Millroy atribuiu a sobrevivência à intervenção de Loek Hartog, piloto holandês que interrompeu a própria corrida para ajudá-lo. Nas redes sociais, o britânico escreveu: “Ainda estou vivo esta noite, graças inteiramente a um homem”. Ele também agradeceu ao rival e ressaltou o risco assumido durante o resgate.
Hartog parou ao perceber que o carro estava em chamas e não viu fiscais de pista ou bombeiros próximos. Ele foi até o veículo, forçou uma das portas e usou um extintor para controlar o fogo. Depois, conseguiu retirar Millroy das ferragens.
Ao explicar a decisão, o holandês disse que acreditou que o britânico não conseguiria sair sozinho. “Não houve um momento sequer de dúvida”, afirmou Hartog nas redes sociais.

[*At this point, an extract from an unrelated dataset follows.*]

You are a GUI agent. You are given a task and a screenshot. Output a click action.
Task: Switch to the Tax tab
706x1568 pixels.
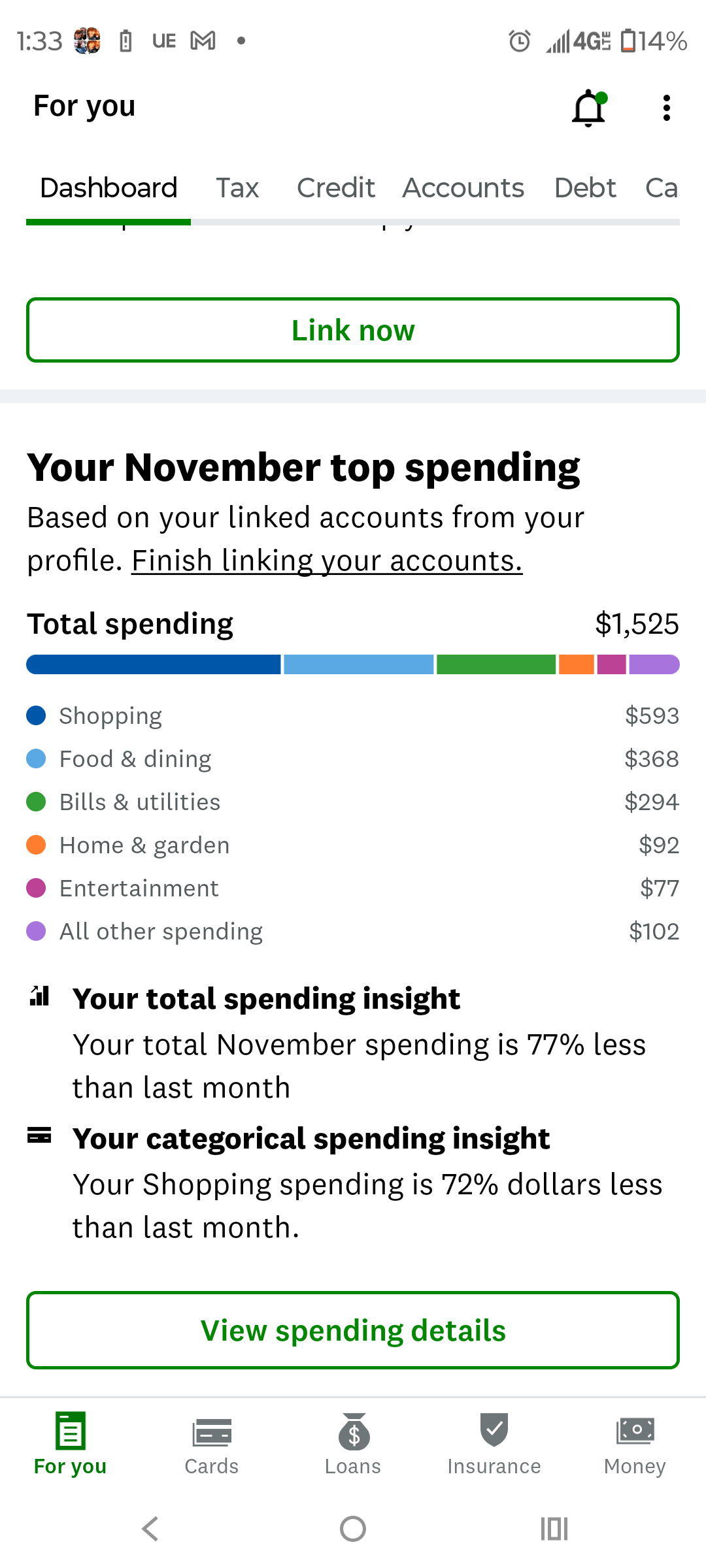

Para Millroy, o acidente poderia ter terminado de maneira ainda mais grave, e a ação do rival foi determinante para que ele sobrevivesse.
A AAI Motorsport, equipe de Millroy, criticou a estrutura de segurança da prova e informou que não participará mais de corridas organizadas pelo China GT. A colisão ocorreu quando Hartog passava pelo local, e o piloto decidiu deixar a disputa para prestar socorro.
Os organizadores do campeonato afirmaram que vão investigar o acidente. Também disseram que avaliarão mudanças na organização das corridas, no atendimento de emergência, no resgate e nos serviços médicos.